Along with plants, Ayurveda also uses ayurvedic oils. These oils help in ayurvedic healing. Like in most treatments of Ayurveda, oils also work their magic slowly. When oils are used in Ayurveda, they are used in combination. Like in aromatherapy, a base oil (generally neutral and easier to apply) is mixed with a herbal oil. The herbal oil is the oil that contains the essence for treatment.

The proportions of the base oil and the herbal oil are important as is the method for application. Regular practice and proper training is important when it comes to prescribing oil for treatment.

Some of the different oils that are used include

  • Vatta massage oil – This is usually a mixed oil designed to help people who have a vatta-body type.
  • Pitta massage oil – Similarly, pitta massage oil is also mixed oil designed for a body type.

  • Kapha massage oil – This mixed oil targets people with a kapha body type.
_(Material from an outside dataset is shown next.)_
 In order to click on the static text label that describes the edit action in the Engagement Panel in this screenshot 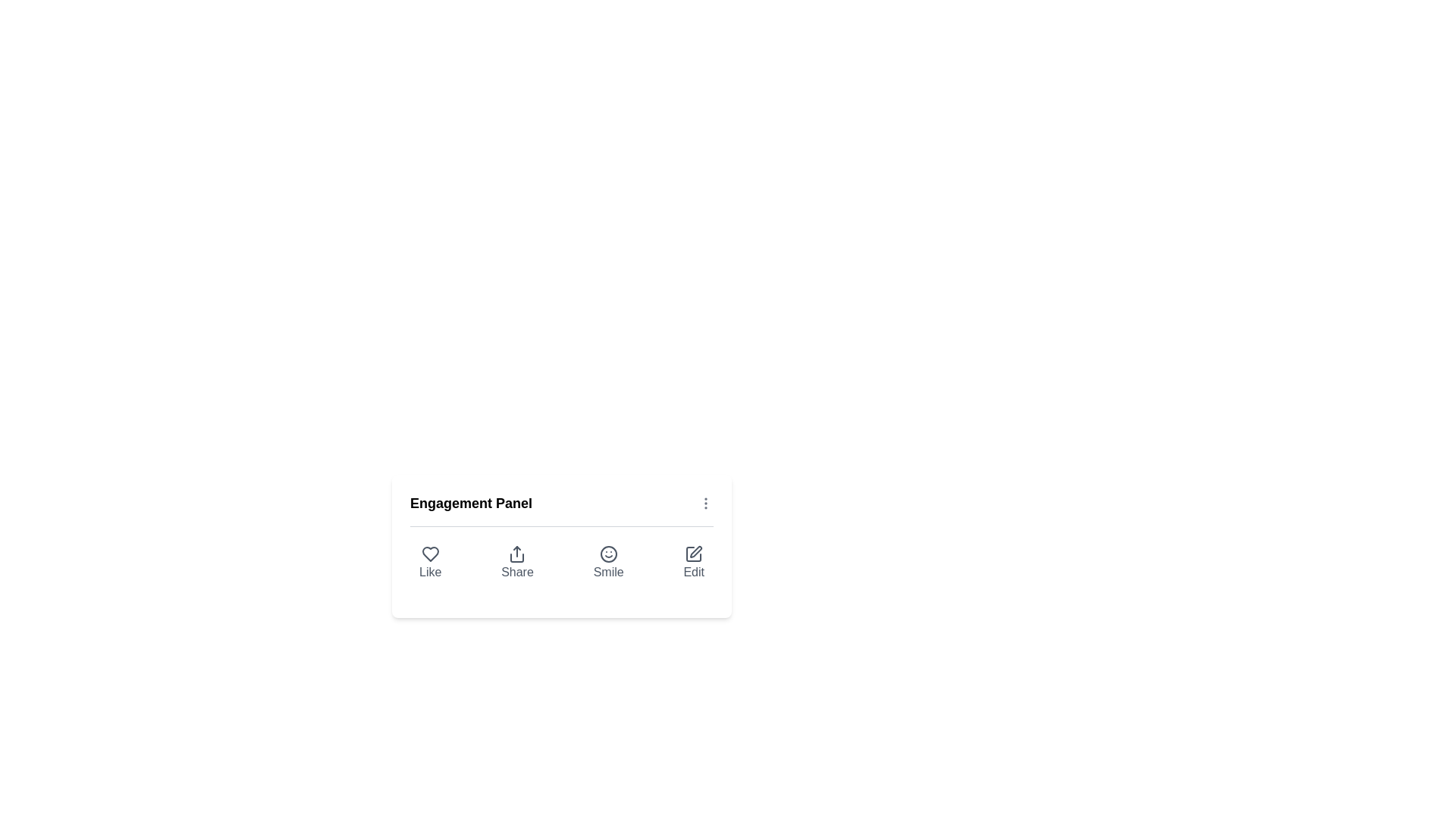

These oils are designed to create an overall balance of the elements in the body. These oils do not target any particular illness or conditions.

Some of the base oils used in Ayurveda are,

  • Sesame oil
  • Almond and sweet almond oil
  • Coconut oil

Some examples of herbal oils include tea tree oil, peppermint, eucalyptus, rosemary, orange, bergamot, cardamom, lemon, sandalwood and lavender. These oils are certainly not exclusive and there are many more that can be added to this list. Many herbal oils are created by also adding herbs to base oils. These herbs are peculiar to Ayurveda and will not usually be available on a shelf in the market.

Conditions treated by ayurvedic oils

The aim of Ayurveda is to create a harmonic balance in the elements in your body. For that a combination of diet, herbs and oils are used. Ayurvedic oils can treat many different conditions as well.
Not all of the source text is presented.